Profits for the period totaled €1.46 billion ($1.7 billion), roughly in line with what Generali said was a consensus market forecast of €1.43 billion. The result included a €253 million net loss on the sale of the Dutch unit this year.

Generali, which has more than €500 billion in invested assets, is looking to shrink its global footprint by selling businesses in some 13 countries to raise €1 billion.

The insurer wants to use the proceeds to help fund an expansion of asset management operations and beef up fee-based business, especially in core markets Italy, France and Germany.

"The results confirm our excellent trend ... we can confirm our target of paying out €5 billion of dividends (from 2017) to 2019," Chief Financial Officer Luigi Lubelli told reporters a conference call.

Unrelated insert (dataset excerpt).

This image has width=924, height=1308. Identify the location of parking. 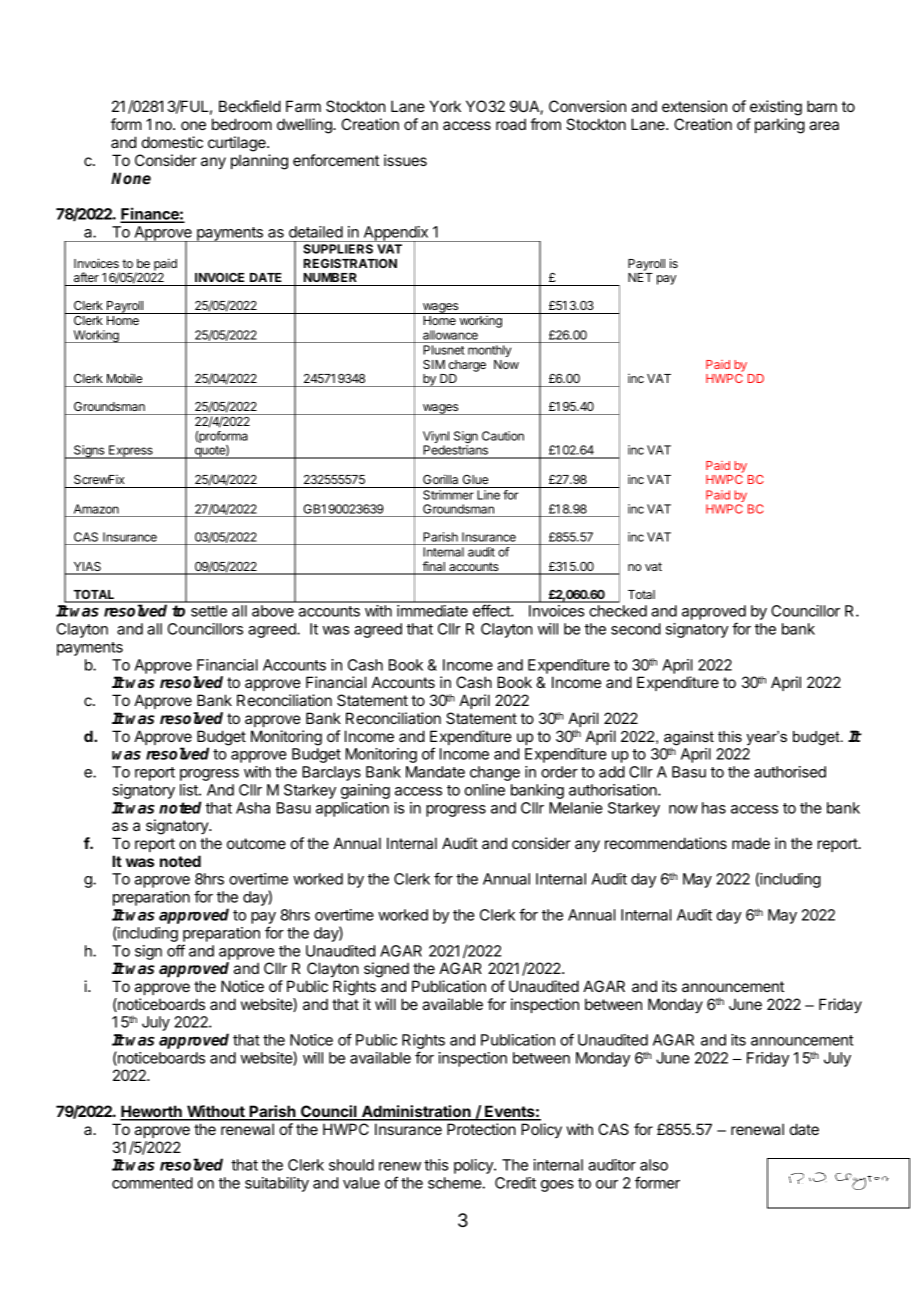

Operating profits in the first nine months were flat on the year at €3.6 billion, after a €70 million rise in natural catastrophe claims.

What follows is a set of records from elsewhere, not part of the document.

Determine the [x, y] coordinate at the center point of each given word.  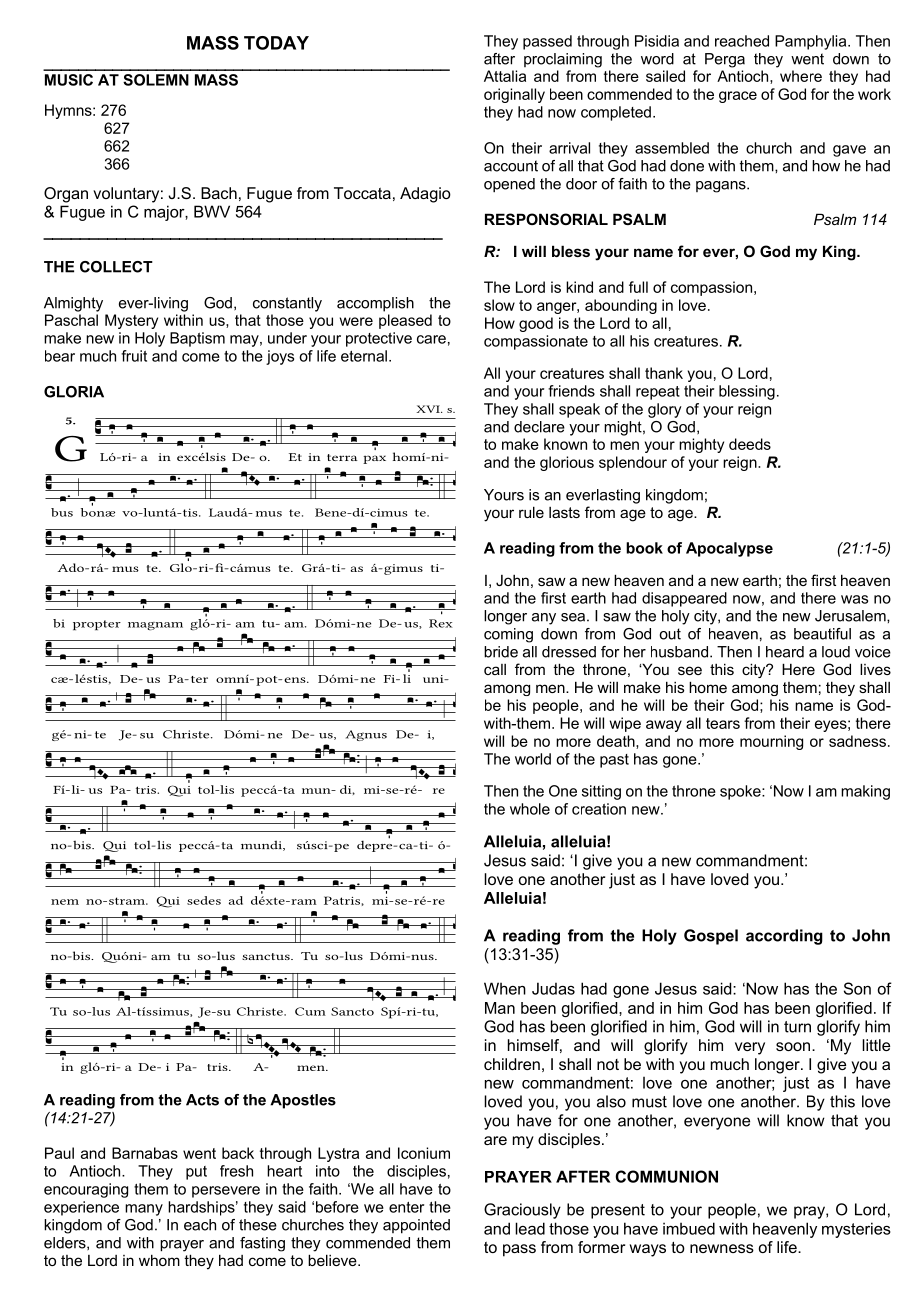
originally [514, 95]
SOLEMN [156, 80]
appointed [416, 1226]
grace [738, 97]
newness [722, 1248]
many [144, 1210]
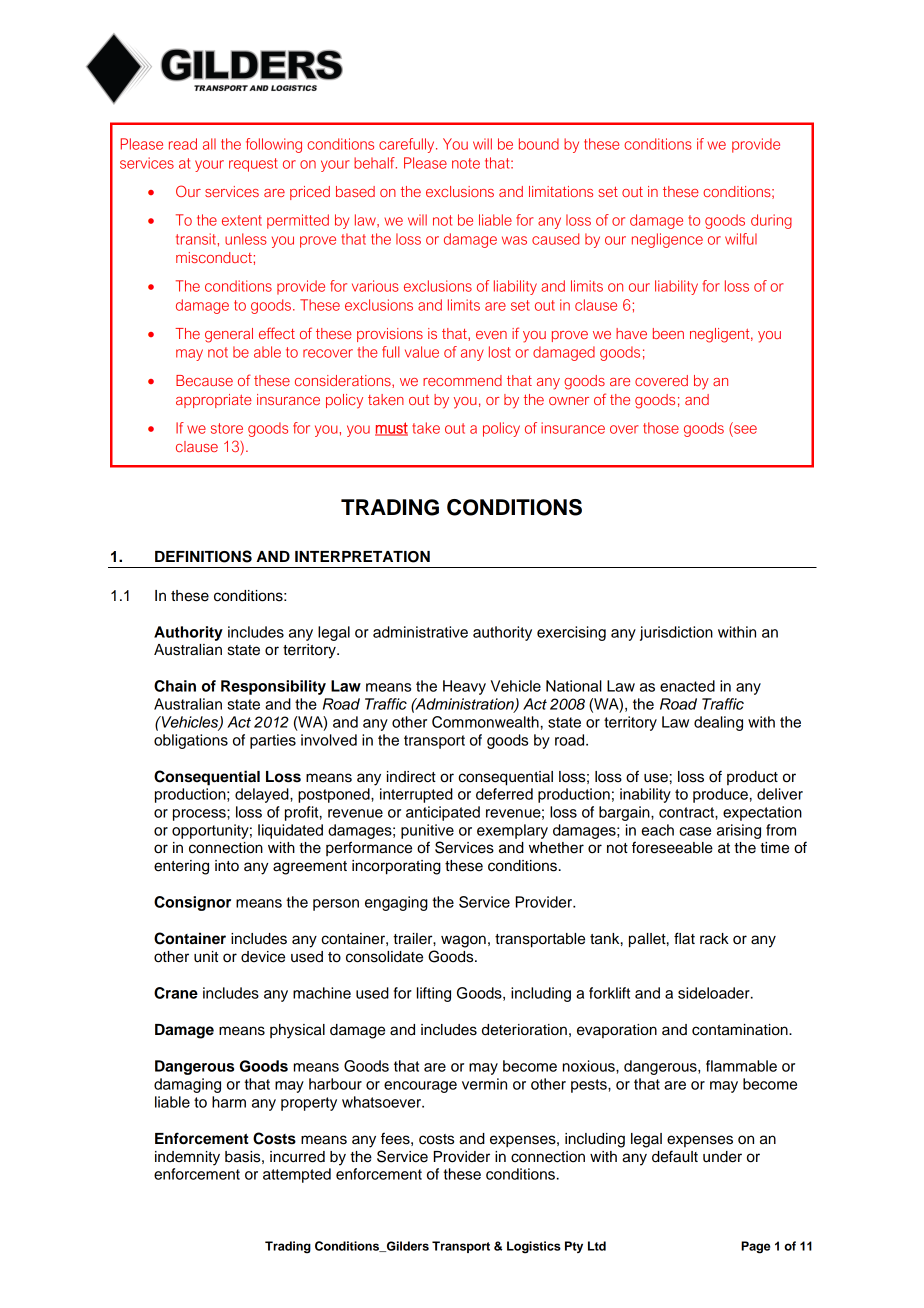 The width and height of the page is (924, 1308). I want to click on note, so click(466, 163).
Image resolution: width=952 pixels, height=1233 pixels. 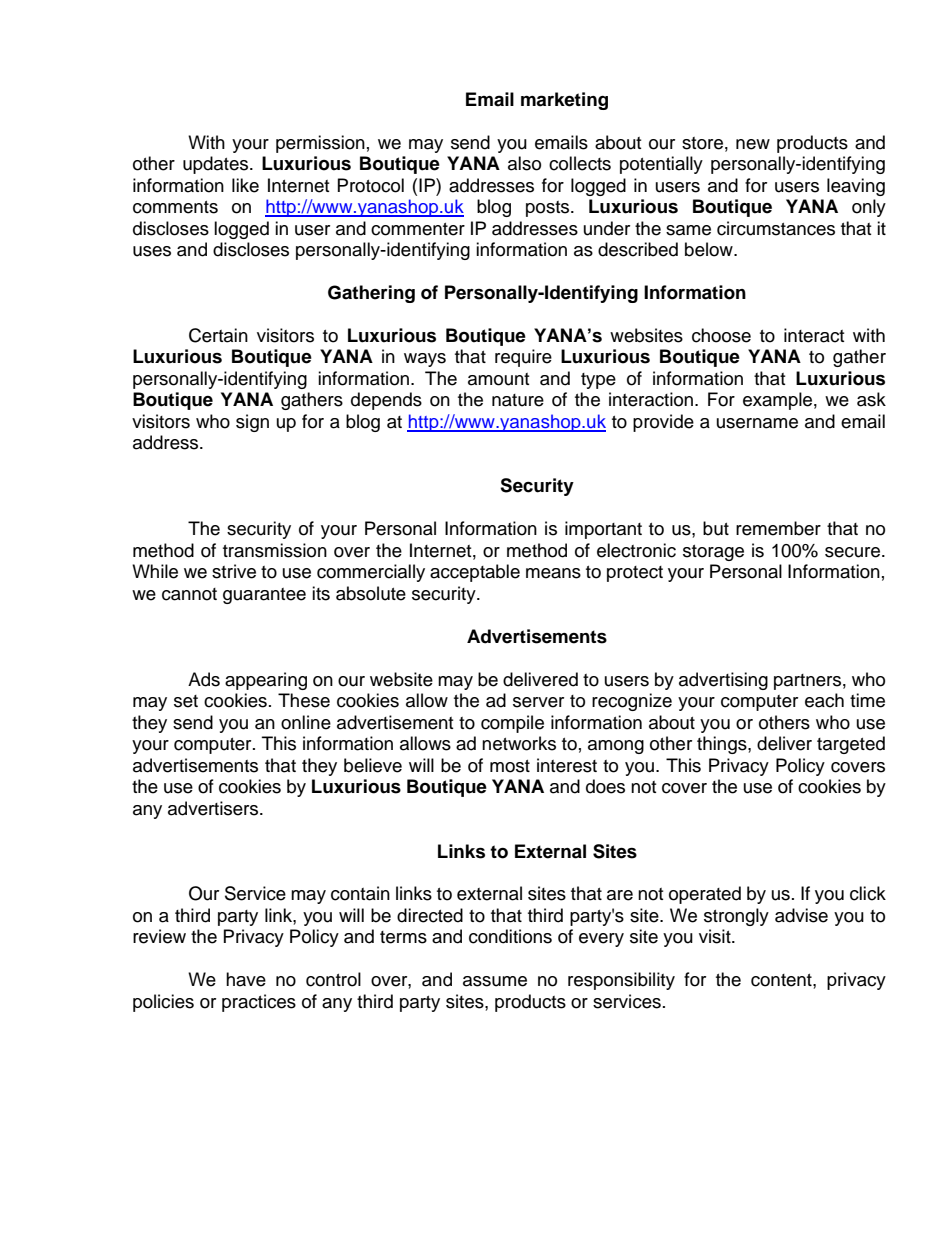 I want to click on have, so click(x=246, y=979).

Europe's third-largest insurer said it would take around €80 million in restructuring costs this year at its German business, which it is overhauling ahead of a possible sale of its life insurance portfolio there.

Generali, controlled by influential investment bank Mediobanca, has a life insurance portfolio of €40 billion in Germany, its second-biggest market.

Mr. Lubelli confirmed the group was looking at a series of options for the portfolio.

Generali shares were little changed at €15.60 each after the result, in line with the benchmark European insurance index, which was also flat.